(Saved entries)
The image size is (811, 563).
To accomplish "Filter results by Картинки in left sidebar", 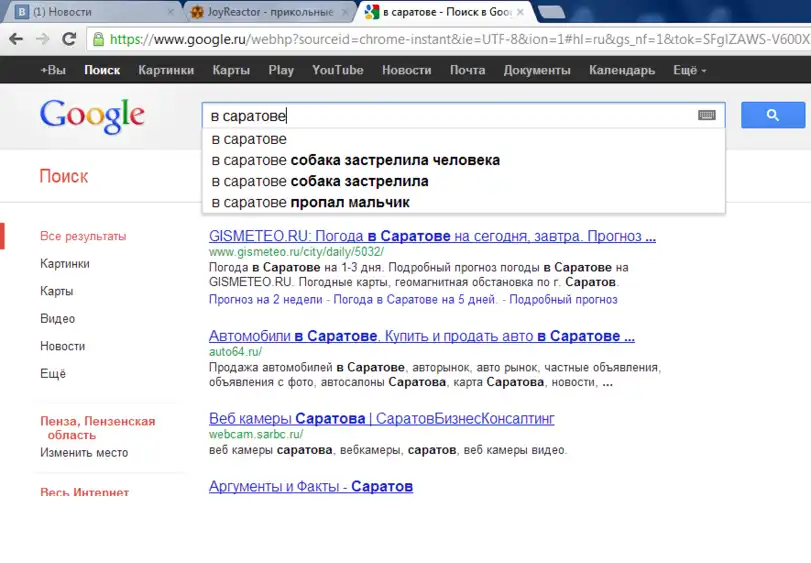I will (x=65, y=264).
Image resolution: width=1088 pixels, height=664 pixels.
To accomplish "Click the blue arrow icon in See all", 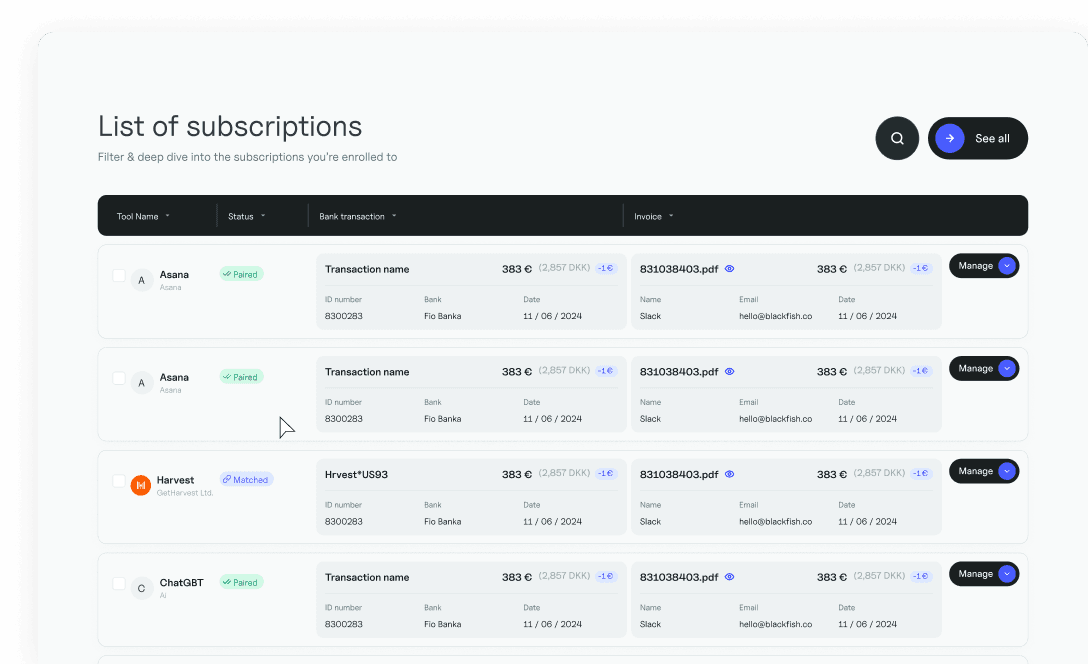I will click(x=950, y=139).
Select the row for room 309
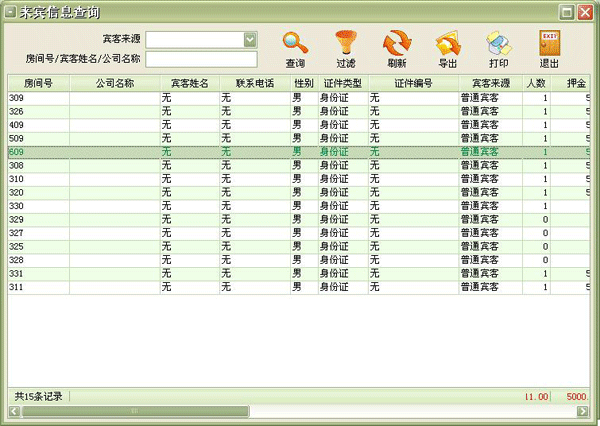The image size is (600, 426). pos(150,98)
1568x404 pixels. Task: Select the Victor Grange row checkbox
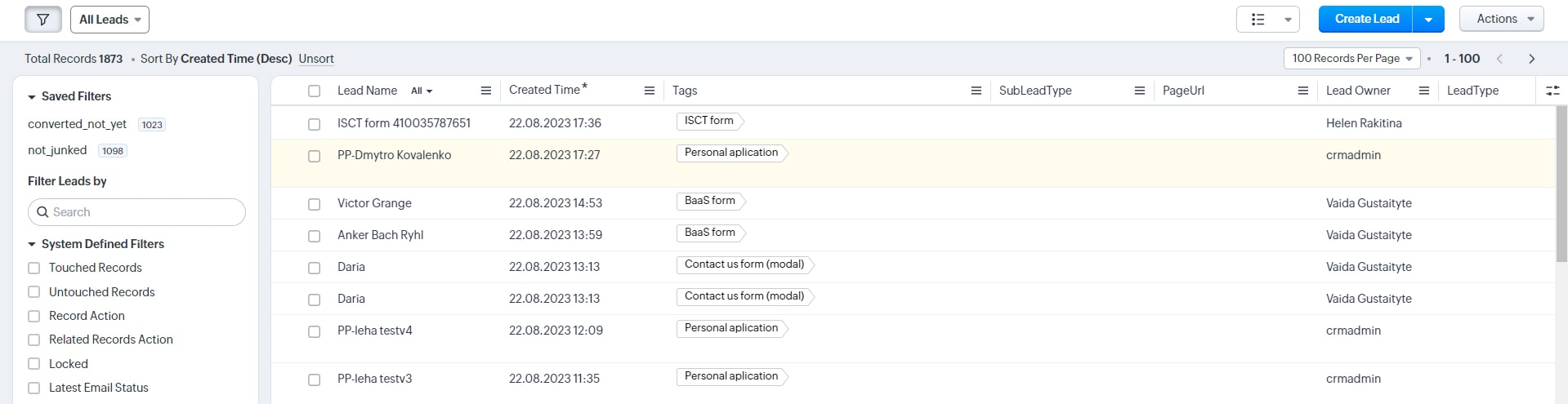[314, 204]
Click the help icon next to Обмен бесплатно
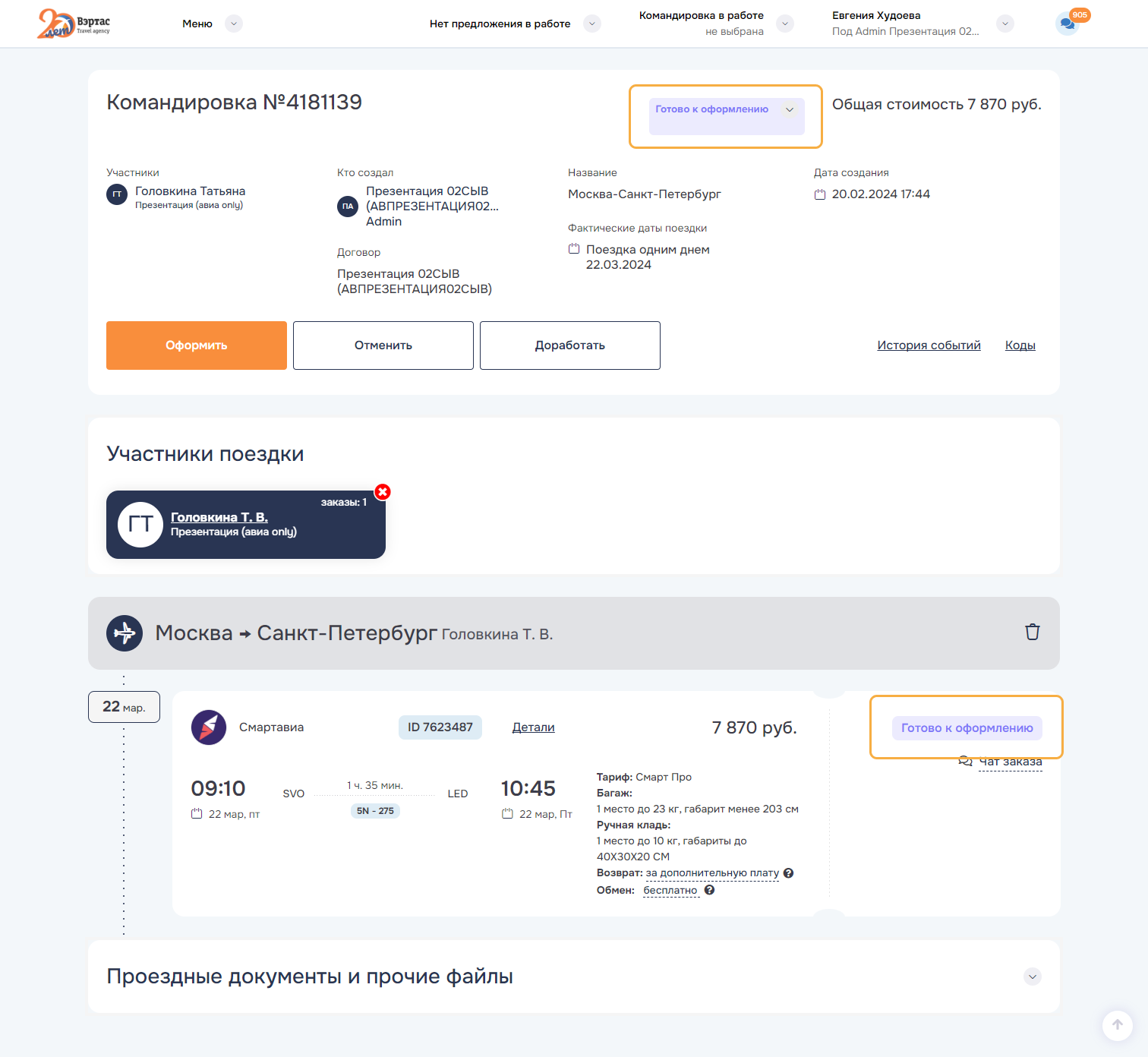 [x=709, y=890]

> **WORK TO COMPLETE**
The lines from the one containing "1568x404 pixels. Task: Select" through the last line of the records are what you should copy, word for word and nothing else, with pictures left out.

> **SOLVED PROBLEM**
1568x404 pixels. Task: Select the Victor Grange row checkbox
[314, 204]
Click the help icon next to Обмен бесплатно
 [x=709, y=890]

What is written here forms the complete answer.